▸ **WORK REQUIRED**: Going through the entries below, work out how many lines have the string "profile" in them. Give the number and nothing more.

▸ **SUPPLIED MATERIAL**:
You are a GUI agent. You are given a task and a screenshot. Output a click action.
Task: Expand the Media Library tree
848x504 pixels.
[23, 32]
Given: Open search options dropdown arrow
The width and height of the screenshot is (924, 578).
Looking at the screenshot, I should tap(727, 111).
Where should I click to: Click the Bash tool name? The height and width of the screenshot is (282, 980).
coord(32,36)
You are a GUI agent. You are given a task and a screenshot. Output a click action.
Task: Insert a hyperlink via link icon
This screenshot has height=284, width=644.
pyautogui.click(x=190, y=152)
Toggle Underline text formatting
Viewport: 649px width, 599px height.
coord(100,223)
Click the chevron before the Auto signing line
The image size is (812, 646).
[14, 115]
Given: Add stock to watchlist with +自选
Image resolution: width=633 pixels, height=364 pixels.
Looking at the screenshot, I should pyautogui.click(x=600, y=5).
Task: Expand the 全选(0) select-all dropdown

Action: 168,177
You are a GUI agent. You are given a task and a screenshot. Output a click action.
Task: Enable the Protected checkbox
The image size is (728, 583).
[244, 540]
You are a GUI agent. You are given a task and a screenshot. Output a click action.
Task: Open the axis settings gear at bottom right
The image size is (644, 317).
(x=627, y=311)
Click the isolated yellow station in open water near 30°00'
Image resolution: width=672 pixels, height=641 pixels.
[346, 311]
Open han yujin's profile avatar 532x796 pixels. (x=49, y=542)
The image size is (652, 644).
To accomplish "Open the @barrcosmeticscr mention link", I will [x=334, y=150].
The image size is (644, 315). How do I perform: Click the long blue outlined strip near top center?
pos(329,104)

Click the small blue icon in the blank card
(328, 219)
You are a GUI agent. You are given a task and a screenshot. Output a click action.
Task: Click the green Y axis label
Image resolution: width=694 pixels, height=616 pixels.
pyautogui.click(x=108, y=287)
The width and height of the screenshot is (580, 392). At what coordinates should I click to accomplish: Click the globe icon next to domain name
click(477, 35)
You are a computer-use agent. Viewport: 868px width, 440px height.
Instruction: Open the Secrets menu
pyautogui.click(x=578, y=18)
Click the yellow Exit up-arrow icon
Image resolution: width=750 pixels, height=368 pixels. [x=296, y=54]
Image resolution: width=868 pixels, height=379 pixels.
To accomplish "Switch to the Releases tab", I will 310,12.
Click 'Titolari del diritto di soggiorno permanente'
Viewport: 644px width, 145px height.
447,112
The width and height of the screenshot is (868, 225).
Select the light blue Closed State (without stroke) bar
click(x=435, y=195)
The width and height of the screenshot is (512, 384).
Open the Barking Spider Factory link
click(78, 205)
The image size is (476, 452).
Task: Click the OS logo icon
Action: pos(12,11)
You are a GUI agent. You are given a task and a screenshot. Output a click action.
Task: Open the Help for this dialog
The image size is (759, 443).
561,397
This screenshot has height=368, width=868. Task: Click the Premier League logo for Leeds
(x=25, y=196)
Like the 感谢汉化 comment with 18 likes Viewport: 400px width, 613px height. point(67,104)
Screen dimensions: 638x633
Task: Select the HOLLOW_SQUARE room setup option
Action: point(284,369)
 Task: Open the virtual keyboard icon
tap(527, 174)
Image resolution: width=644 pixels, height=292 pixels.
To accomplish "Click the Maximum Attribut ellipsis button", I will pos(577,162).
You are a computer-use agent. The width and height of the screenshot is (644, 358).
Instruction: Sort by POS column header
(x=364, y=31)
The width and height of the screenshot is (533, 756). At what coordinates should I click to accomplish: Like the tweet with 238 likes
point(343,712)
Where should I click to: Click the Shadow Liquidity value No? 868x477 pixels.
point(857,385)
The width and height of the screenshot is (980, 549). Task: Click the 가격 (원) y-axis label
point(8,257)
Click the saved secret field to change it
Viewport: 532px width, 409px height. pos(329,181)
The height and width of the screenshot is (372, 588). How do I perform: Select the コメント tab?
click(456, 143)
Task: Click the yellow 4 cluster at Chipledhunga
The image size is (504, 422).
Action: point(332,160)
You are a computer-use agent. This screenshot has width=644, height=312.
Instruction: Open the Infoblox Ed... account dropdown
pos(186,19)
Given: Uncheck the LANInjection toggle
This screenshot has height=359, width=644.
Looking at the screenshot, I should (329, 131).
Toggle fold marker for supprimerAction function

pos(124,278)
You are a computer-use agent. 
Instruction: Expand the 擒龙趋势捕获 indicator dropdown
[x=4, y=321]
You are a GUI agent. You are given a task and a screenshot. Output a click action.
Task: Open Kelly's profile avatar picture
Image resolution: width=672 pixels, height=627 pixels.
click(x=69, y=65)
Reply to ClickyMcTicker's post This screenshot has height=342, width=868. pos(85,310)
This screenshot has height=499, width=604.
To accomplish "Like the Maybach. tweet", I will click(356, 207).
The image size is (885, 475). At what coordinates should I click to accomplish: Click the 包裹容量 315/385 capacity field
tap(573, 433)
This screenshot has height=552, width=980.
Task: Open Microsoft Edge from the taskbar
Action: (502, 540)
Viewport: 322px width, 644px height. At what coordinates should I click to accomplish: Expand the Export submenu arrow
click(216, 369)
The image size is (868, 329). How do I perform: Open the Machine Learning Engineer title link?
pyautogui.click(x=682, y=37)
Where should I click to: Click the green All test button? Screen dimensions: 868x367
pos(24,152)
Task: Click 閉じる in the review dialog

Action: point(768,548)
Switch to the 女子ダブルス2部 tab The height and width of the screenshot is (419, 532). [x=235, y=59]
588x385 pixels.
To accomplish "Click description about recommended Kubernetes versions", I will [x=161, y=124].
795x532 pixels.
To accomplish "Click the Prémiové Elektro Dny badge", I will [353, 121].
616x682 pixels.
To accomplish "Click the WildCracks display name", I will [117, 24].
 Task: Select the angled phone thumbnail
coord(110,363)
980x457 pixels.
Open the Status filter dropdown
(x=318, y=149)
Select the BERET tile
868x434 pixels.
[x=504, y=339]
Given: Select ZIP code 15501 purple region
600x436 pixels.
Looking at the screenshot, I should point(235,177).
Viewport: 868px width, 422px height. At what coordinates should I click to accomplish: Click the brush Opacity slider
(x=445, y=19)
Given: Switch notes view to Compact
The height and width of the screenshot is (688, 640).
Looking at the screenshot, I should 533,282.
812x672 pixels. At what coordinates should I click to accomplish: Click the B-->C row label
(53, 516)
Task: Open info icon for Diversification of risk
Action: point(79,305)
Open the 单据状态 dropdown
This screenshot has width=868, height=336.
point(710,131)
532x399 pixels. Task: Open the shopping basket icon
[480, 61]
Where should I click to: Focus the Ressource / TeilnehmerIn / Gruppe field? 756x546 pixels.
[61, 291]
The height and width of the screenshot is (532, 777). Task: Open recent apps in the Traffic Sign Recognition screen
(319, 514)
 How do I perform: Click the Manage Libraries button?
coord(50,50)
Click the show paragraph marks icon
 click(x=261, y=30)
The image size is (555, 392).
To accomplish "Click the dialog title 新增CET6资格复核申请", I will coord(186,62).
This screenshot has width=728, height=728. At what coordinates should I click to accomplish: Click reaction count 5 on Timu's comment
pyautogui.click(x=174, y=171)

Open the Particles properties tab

▸ **FINAL ANSWER**: 2